While the Millard Airport is not an official housing development, it is the name most locals use for Millard Heights, a housing subdivision built overlooking this southwest Omaha airport . Early in its development, the airport was a small runway with hangars used mostly by private pilots owning single engine planes. Several enterprising pilots decided to build homes on the airport’s perimeter with garages large enough to hold their planes. The “street” in back of the homes became a taxiway to the airport’s runway, and people began referring to the residential area as Millard Airport. Eventually government rules changed, the airport grew, the Omaha Airport Authority assumed ownership, and the planes stored in “home hangars” lost their access to the runway. However, the subdivision’s generic name remained Millard Airport.

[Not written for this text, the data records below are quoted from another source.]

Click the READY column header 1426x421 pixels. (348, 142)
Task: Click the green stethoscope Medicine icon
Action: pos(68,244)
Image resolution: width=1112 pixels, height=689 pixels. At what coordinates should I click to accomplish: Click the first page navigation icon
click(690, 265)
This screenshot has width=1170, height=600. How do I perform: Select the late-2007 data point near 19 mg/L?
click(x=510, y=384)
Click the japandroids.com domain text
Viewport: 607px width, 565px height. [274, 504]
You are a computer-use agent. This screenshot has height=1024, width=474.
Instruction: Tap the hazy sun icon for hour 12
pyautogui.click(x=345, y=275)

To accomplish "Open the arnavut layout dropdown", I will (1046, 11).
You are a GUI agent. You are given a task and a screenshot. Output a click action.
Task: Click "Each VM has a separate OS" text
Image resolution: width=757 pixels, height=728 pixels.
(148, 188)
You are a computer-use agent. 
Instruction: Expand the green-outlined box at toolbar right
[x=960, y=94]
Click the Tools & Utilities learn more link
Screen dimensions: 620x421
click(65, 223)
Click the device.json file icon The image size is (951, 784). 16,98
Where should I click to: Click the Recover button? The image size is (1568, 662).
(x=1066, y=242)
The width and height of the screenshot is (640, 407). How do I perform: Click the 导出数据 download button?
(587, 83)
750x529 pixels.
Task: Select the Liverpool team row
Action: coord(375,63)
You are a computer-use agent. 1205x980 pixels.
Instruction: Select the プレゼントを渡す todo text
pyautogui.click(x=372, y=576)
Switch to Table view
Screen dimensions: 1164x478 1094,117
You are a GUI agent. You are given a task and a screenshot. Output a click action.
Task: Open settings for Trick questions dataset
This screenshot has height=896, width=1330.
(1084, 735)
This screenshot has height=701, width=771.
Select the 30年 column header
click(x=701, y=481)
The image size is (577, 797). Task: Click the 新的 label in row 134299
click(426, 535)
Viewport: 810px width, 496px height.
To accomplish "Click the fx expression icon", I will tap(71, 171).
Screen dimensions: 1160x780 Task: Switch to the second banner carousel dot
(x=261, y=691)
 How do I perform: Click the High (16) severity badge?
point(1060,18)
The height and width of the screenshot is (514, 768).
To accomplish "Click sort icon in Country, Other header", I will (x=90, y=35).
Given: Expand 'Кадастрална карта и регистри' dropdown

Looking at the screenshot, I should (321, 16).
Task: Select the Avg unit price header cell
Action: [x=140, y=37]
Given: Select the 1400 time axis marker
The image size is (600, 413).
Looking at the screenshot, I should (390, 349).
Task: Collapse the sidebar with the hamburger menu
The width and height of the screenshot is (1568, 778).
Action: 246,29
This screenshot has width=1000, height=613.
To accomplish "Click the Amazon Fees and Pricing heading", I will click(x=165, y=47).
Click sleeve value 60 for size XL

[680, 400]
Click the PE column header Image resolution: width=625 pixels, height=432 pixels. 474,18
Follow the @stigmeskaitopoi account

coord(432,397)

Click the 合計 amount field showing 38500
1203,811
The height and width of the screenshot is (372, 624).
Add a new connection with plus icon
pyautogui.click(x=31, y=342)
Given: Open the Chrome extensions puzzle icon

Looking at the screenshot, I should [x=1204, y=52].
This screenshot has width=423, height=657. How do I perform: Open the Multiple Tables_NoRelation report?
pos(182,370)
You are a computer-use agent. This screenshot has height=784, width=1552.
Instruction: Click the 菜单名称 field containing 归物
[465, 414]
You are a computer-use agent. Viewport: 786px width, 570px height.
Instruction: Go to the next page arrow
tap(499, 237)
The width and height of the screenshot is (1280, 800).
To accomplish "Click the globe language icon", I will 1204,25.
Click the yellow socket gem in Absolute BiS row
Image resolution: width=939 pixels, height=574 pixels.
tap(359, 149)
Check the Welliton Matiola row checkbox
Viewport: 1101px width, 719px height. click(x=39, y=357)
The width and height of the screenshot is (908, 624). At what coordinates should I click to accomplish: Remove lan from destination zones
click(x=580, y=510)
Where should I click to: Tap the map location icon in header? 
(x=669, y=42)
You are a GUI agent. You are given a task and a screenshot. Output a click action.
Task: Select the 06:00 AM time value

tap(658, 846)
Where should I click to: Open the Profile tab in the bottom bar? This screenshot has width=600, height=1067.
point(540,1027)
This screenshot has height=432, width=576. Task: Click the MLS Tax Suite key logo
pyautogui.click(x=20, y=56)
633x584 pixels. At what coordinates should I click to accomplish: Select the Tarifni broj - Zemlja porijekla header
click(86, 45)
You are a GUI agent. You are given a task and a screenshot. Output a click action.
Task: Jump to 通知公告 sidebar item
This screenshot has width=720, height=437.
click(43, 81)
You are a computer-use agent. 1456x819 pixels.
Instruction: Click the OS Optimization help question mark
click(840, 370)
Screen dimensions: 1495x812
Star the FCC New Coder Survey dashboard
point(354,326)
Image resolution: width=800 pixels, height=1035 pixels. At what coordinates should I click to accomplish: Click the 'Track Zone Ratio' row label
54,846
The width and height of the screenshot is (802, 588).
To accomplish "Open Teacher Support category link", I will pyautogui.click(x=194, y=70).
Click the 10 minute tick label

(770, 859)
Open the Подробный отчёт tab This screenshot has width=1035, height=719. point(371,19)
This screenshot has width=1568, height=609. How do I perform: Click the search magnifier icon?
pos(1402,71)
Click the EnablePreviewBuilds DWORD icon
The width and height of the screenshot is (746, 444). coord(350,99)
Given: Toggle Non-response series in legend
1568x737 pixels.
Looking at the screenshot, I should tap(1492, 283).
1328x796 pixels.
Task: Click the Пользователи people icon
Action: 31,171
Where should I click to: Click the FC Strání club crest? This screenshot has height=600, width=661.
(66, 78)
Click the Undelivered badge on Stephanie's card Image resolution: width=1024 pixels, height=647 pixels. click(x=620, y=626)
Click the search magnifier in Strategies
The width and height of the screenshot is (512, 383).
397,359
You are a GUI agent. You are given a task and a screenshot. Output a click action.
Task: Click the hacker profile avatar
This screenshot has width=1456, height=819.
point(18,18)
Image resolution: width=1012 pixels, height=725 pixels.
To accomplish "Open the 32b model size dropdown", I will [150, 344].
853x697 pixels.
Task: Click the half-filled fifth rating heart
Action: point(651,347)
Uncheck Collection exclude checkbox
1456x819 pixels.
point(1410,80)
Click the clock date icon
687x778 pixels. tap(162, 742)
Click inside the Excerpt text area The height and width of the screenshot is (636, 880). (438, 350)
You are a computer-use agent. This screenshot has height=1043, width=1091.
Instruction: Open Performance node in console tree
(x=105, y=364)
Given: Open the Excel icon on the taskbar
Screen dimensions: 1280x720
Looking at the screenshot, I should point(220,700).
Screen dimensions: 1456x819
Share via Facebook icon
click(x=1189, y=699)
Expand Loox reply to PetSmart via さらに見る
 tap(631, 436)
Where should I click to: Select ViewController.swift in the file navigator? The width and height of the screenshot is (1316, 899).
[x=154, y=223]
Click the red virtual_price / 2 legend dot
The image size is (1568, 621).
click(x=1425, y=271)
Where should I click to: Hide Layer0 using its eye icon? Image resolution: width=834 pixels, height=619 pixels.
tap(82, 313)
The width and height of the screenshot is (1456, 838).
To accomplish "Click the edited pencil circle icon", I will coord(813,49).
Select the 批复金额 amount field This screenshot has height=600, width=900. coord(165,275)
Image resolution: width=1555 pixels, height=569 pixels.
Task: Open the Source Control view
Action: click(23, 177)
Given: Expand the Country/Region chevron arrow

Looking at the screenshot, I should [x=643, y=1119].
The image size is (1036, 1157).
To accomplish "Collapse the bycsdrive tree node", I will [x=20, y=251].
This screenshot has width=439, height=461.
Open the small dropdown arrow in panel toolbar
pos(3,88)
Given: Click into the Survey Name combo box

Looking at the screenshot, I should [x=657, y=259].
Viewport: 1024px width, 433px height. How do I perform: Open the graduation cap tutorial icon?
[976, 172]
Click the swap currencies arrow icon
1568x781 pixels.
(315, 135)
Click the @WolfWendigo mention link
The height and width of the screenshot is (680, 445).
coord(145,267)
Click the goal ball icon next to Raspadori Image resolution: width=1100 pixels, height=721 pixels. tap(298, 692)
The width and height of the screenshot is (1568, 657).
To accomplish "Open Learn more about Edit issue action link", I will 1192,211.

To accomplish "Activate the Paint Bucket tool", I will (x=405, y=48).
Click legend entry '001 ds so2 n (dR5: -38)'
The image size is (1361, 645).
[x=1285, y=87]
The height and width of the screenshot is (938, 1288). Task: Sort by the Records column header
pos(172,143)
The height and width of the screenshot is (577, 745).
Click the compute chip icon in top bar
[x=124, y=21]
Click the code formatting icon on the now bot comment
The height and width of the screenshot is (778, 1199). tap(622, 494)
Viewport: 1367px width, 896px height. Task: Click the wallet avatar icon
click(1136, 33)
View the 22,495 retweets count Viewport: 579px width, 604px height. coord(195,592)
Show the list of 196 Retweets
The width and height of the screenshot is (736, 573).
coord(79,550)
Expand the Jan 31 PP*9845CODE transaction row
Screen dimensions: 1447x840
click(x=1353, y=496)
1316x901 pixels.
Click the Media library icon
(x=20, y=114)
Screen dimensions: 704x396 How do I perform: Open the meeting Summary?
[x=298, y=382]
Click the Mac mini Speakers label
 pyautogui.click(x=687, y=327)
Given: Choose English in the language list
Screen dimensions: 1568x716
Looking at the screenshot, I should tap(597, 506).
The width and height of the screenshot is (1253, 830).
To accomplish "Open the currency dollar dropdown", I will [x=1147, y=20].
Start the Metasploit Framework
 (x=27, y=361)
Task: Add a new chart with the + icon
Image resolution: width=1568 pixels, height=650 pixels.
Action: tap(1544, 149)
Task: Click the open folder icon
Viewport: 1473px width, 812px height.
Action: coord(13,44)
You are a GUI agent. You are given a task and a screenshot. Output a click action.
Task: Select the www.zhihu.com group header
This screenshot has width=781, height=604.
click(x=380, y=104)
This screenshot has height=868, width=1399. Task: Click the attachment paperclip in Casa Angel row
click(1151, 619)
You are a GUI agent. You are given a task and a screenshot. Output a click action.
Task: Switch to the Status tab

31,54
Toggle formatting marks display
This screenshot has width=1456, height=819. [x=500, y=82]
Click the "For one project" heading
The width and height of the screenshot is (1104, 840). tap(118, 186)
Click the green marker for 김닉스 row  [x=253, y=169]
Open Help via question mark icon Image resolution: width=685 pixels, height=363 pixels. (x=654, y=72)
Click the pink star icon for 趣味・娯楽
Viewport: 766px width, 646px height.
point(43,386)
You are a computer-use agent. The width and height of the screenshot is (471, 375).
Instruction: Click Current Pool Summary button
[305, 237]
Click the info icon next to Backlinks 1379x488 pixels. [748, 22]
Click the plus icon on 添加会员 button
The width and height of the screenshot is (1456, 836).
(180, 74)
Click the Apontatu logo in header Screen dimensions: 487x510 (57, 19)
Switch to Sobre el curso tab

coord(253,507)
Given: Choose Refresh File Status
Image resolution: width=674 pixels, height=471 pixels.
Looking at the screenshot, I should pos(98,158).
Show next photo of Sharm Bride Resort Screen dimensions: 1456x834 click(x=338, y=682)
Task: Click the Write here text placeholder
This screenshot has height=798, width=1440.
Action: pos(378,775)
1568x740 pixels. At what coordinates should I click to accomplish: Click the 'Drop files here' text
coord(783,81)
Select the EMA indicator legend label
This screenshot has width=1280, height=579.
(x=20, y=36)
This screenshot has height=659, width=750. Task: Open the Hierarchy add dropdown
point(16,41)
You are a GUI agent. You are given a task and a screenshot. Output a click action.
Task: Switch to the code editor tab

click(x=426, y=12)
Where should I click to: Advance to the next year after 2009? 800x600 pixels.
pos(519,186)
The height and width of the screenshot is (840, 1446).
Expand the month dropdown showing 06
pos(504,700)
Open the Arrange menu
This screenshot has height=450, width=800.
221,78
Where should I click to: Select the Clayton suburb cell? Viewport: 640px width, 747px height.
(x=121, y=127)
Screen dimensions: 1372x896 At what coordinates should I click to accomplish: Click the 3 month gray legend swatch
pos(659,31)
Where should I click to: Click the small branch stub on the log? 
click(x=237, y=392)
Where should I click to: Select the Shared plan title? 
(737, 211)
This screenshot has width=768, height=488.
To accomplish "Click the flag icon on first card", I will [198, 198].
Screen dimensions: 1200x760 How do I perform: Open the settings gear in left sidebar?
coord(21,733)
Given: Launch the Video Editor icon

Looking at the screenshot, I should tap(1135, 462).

As a result of Millard’s building boom in the 1960’s and 1970’s, Millard Heights (Millard Airport) became a rapidly growing site for higher- end homes with many amenities. Its location at 132nd and Harrison, on gentle hills overlooking the town of Millard and its proximity to the Millard Airport made it a popular home building site for executives of companies who needed access to corporate planes and charters. They built roomy ranches and two stories with three car garages and redesigned split-entries and tri-levels to provide more space for entertaining. Today homes in the area are valued at $175,000 to $300,000.
As a result, Millard Airport became more widely used and saw more commercial traffic. Facilities were modernized and assumed a greater presence in Omaha aviation. Today it is still a public airport with tie-down facilities and hangars for many private and commercial planes, including several private jets and one helicopter. Two charter companies headquarter here, and because of its lower volume of traffic, it’s remains a popular destination for many recreational pilots.
The area is served by Millard Schools and is close to shopping locations, churches of many denominations, and several private and public golf courses. A “family friendly, close-knit neighborhood” is how one resident describes it.